Apa maunya? Dia membatin sendiri.

Minara mengernyitkan dahinya, tak suka.

"Nona, apakah kau tahu?" tanyanya kepada Minara yang masih menahan sisir.

Sunyi senyap menyusul setelahnya, tetapi wanita tua itu selesai dengan menyisirnya dan menggantinya dengan air yang dimasukkan ke wadah.

Mana mungkin Minara mau membenamkan wajahnya disana setelah perlakuan semena-mena dari wanita tua ini kepadanya dengan sisir sialan itu.

"Kau mungkin akan berakhir seperti ayahmu."

Hanya itu kalimat yang dia dengar sebelum semuanya mengabur dan si wanita tua membenamkan wajah Minara dengan paksa, dengan kekuatannya yang besar itu.

Minara berusaha melawan, memegang dan mencengkeram apapun yang bisa digapai. Napasnya sesak dan dia tidak nyaman dengan ketidakmampuannya dalam melawan.

Kulit, tangan, dia berhasil menggapai salah satu tangan wanita tua dan langsung menancapkan kukunya disana dengan sama kuatnya.

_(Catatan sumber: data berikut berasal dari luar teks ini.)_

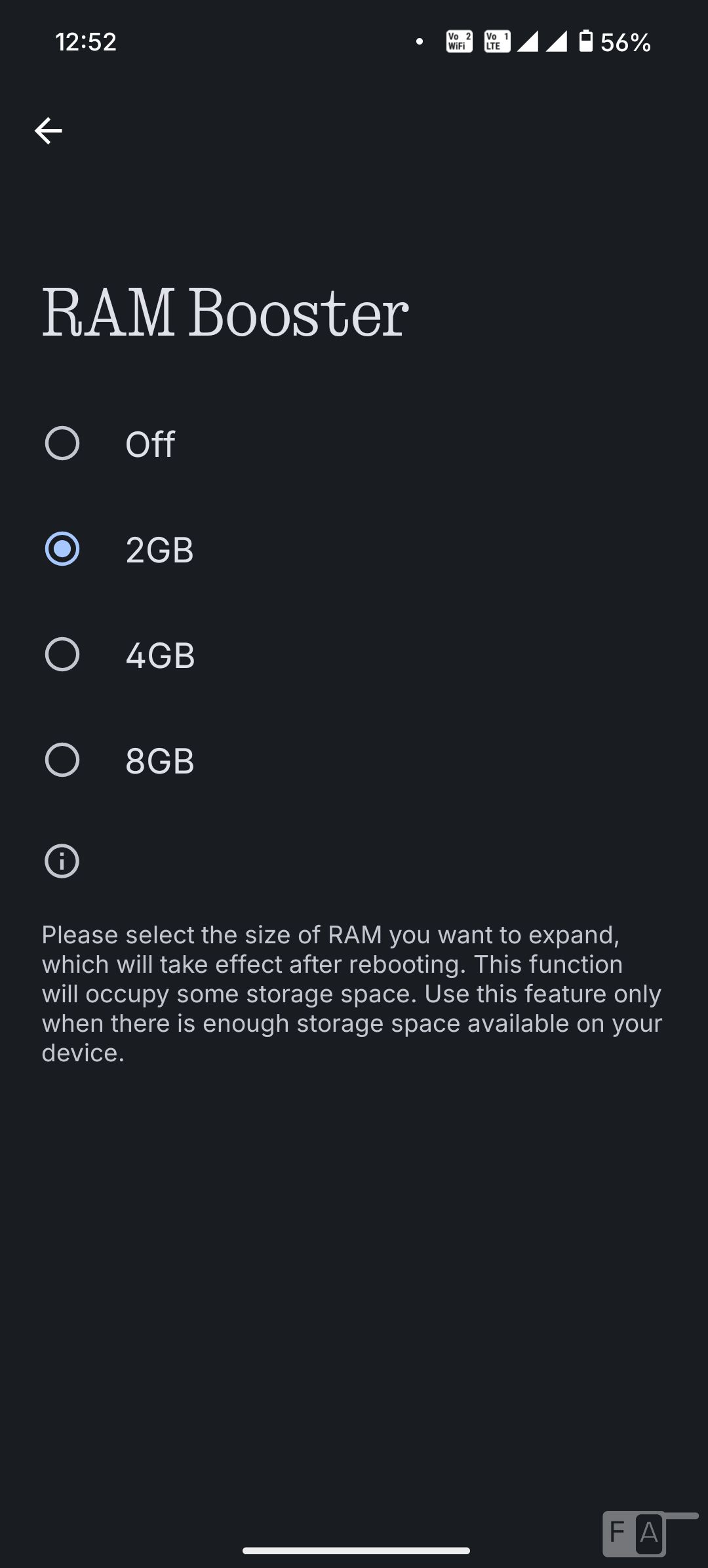Screen dimensions: 708x1568
Task: Select the 2GB radio button
Action: pos(62,549)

Wanita itu mengaduh dan menjatuhkan wadah berisi air, membuatnya langsung tergenang di lantai. Minara menebak, tangannya pastilah terluka, berdarah.

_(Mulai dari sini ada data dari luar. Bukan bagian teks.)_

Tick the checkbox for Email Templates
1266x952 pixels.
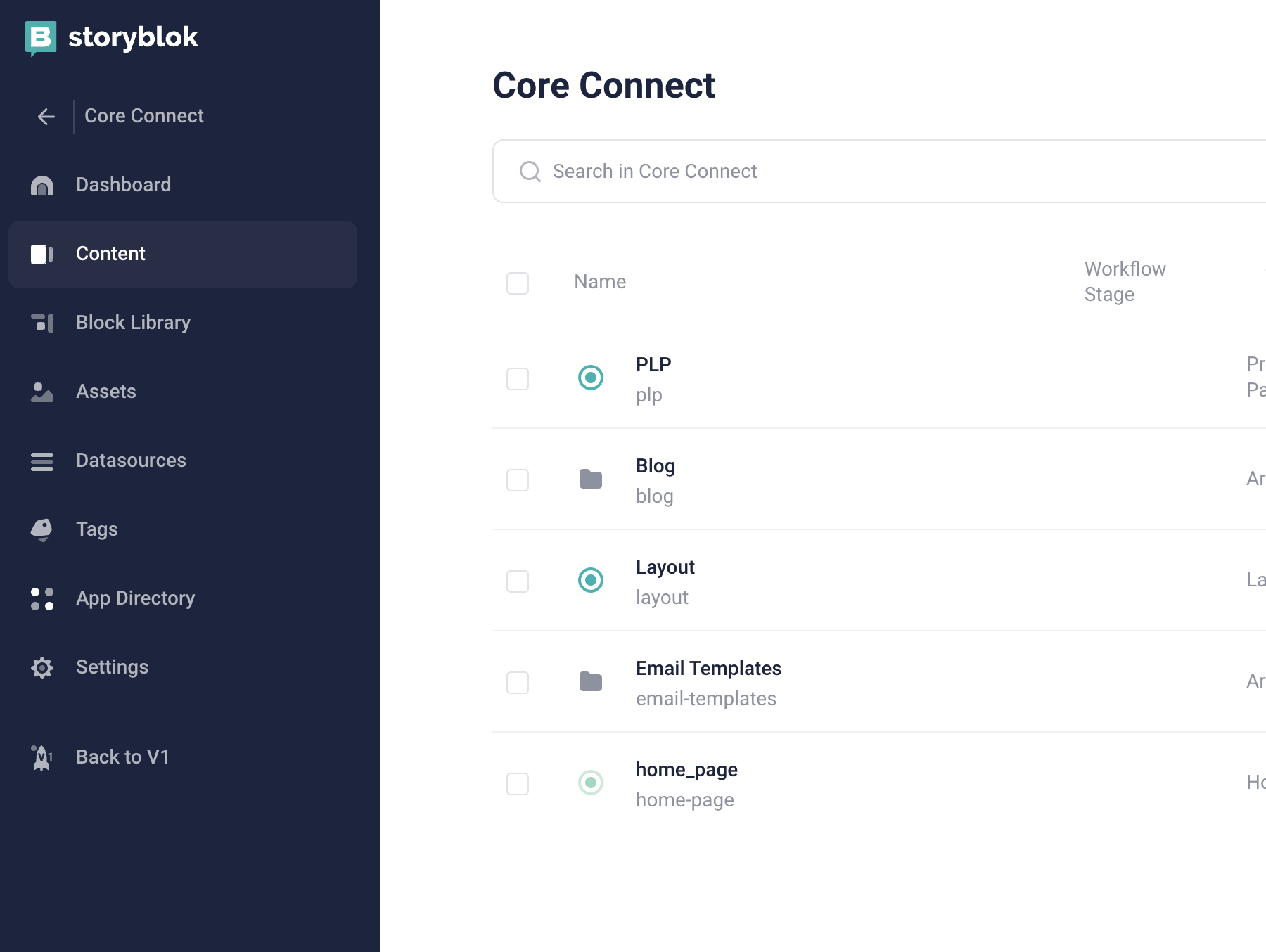(x=518, y=683)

Minara sangat membenci perlakuannya. Dia merasa akan marah saat itu juga.

Tatapannya kosong ke lantai, tanpa ekspresi, tanpa perasaan seperti sebelum kedatangan lelaki bajingan itu.

Ada darah di kukunya, sedikit, tapi semakin membuat yakin bahwa dia berhasil menancapkan kukunya tadi.

Minara mengalihkan pandangannya perlahan ke arah wanita tua ini, sangat dalam dan menusuk.

Matanya berbinar dalam cahaya dan warna yang lain untuk sebentar. Berkilat padahal tak ada matahari yang lolos dari awan dan mengenai wajahnya saat ini.

Wanita tua itu langsung terkapar ke tanah, sesak napas, dan mencengkeram dadanya dengan kuat. Dia terlihat akan tewas disana saat kulitnya berubah menjadi pucat pasi.

Minara membeku dan dia tidak bisa berpikir.